The equation ${\text{k}}\left( {{{\text{x}}^2} + {{\text{y}}^2}} \right) - {\text{x - y + k = 0}}$ represents a real circle, if
${\text{A}}{\text{. k < }}\sqrt 2 \\\ {\text{B}}{\text{. k > }}\sqrt 2 \\\ {\text{C}}{\text{.|k| < }}\dfrac{1}{{\sqrt 2 }} \\\ {\text{D}}{\text{. 0 < |K| }} \leqslant {\text{ }}\dfrac{1}{{\sqrt 2 }} \\\$

Answer 1

Hint: To check if the equation represents a circle, we transform the given circle equation into the general form of a circle. We then use the condition that represents a real circle to verify.

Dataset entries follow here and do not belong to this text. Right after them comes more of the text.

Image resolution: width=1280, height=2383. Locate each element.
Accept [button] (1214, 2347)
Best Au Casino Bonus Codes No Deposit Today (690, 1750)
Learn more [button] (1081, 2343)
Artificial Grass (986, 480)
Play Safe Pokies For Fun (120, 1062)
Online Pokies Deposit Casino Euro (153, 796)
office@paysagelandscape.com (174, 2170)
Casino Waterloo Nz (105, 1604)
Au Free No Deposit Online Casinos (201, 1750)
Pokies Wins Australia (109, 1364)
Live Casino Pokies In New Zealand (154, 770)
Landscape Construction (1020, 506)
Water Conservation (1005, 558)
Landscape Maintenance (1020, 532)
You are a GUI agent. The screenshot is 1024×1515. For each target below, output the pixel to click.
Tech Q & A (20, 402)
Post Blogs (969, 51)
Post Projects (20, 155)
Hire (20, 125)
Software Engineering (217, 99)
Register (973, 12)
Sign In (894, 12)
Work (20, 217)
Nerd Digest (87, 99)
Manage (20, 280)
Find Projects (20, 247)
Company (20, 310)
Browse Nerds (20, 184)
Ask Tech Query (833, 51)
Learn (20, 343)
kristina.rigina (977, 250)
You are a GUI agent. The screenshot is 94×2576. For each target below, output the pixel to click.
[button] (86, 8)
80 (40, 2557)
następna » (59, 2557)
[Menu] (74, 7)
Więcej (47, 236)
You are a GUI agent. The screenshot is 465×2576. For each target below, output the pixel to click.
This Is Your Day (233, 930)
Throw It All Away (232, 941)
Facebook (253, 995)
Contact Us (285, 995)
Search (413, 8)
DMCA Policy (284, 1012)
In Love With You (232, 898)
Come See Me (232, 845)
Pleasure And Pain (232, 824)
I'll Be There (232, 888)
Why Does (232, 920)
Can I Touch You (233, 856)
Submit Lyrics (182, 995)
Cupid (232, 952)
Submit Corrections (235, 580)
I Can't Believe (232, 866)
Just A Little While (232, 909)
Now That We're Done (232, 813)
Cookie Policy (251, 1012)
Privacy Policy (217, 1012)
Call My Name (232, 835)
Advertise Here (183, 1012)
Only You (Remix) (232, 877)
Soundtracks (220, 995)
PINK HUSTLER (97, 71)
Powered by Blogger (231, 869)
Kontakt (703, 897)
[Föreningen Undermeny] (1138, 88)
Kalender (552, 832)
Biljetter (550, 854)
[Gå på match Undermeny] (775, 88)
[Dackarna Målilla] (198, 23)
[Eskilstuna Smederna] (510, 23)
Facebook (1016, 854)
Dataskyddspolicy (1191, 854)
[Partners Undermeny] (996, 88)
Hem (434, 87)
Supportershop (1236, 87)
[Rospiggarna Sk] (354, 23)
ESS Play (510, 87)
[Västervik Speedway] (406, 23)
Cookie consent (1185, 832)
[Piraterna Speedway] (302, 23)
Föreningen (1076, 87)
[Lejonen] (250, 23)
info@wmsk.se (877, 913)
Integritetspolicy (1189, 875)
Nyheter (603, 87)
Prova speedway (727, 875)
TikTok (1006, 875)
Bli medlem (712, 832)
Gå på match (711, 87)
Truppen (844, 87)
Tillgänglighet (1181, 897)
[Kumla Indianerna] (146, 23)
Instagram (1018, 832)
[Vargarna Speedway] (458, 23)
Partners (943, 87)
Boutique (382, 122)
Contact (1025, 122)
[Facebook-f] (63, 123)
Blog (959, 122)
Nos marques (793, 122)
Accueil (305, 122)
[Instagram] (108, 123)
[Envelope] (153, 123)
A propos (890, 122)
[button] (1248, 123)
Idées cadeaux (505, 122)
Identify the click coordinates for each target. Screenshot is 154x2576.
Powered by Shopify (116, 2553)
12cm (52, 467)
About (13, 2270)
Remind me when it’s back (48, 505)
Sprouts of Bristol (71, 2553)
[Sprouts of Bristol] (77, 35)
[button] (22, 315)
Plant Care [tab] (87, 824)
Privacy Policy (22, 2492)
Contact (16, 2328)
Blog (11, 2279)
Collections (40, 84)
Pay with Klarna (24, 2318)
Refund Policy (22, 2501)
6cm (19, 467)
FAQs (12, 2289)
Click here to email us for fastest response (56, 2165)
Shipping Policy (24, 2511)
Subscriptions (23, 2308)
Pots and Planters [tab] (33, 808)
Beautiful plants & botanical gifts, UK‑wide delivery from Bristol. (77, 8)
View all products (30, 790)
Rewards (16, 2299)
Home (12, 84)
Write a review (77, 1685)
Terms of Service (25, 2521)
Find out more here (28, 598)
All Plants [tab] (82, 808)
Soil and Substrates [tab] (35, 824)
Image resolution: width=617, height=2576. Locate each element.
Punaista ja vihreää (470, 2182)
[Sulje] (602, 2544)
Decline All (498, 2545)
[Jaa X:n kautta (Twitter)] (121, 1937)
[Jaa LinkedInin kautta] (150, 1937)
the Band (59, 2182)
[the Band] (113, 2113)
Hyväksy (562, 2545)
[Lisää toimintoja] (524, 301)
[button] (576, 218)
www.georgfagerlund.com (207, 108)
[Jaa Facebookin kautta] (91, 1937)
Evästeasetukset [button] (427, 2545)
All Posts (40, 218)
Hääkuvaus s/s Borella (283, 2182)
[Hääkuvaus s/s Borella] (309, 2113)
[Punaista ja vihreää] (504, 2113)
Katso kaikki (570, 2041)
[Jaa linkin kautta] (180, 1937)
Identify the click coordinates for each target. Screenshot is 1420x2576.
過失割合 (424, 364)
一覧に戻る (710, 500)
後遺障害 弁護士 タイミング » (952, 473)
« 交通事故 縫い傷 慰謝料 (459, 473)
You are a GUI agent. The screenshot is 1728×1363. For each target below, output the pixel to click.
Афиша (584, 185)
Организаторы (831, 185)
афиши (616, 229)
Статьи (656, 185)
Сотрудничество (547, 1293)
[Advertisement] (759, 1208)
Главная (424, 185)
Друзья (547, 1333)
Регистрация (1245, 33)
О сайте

Complete step-by-step answer:
We know, for an equation ${{\text{x}}^2} + {{\text{y}}^2} + 2{\text{gx + 2fy + c = 0}}$ to represent a real circle, the condition is $\sqrt {\left( {{{\text{g}}^2} + {{\text{f}}^2} - {\text{c}}} \right)} > 0$.

Given equation ${\text{k}}\left( {{{\text{x}}^2} + {{\text{y}}^2}} \right) - {\text{x - y + k = 0}}$
We divide the equation by k and compare it with the circle equation we get,
${{\text{x}}^2} + {{\text{y}}^2} - \dfrac{1}{{\text{k}}}{\text{x - }}\dfrac{1}{{\text{k}}}{\text{y + 1 = 0}}$
$\Rightarrow {\text{g = - }}\dfrac{1}{{2{\text{k}}}}{\text{ , f = - }}\dfrac{1}{{2{\text{k}}}}{\text{ , c = 1}}$

To represent a circle, $\sqrt {\left( {{{\text{g}}^2} + {{\text{f}}^2} - {\text{c}}} \right)} > 0$ must hold true,

$\Rightarrow \sqrt {\left( {{{\left( { - \dfrac{1}{{2{\text{k}}}}} \right)}^2} + {{\left( { - \dfrac{1}{{2{\text{k}}}}} \right)}^2} - 1} \right)} > 0 \\\ \Rightarrow \sqrt {\dfrac{1}{{4{{\text{k}}^2}}} + \dfrac{1}{{4{{\text{k}}^2}}} - 1} {\text{ > 0}} \\\ \Rightarrow \sqrt {\dfrac{1}{{2{{\text{k}}^2}}} - 1} {\text{ > 0}} \\\ \Rightarrow \dfrac{1}{{2{{\text{k}}^2}}}{\text{ > 1}} \\\ \Rightarrow {\text{1 > 2}}{{\text{k}}^2} \\\ \Rightarrow \dfrac{1}{2} > {{\text{k}}^2} \\\ \Rightarrow |{\text{k| < }}\dfrac{1}{{\sqrt 2 }} \\\$

Hence, for the equation ${\text{k}}\left( {{{\text{x}}^2} + {{\text{y}}^2}} \right) - {\text{x - y + k = 0}}$ represents a real circle if ${\text{|k| < }}\dfrac{1}{{\sqrt 2 }}$.
Option C is the right answer.

Note: In order to solve such types of questions the key is to have adequate knowledge of the general equation and conditions for a circle to represent a real circle. And then we modify the given circle into the form of a general equation of a circle and use the required condition, we have to be very careful while comparing the given equation with the general form of circle to obtain the values of g and f.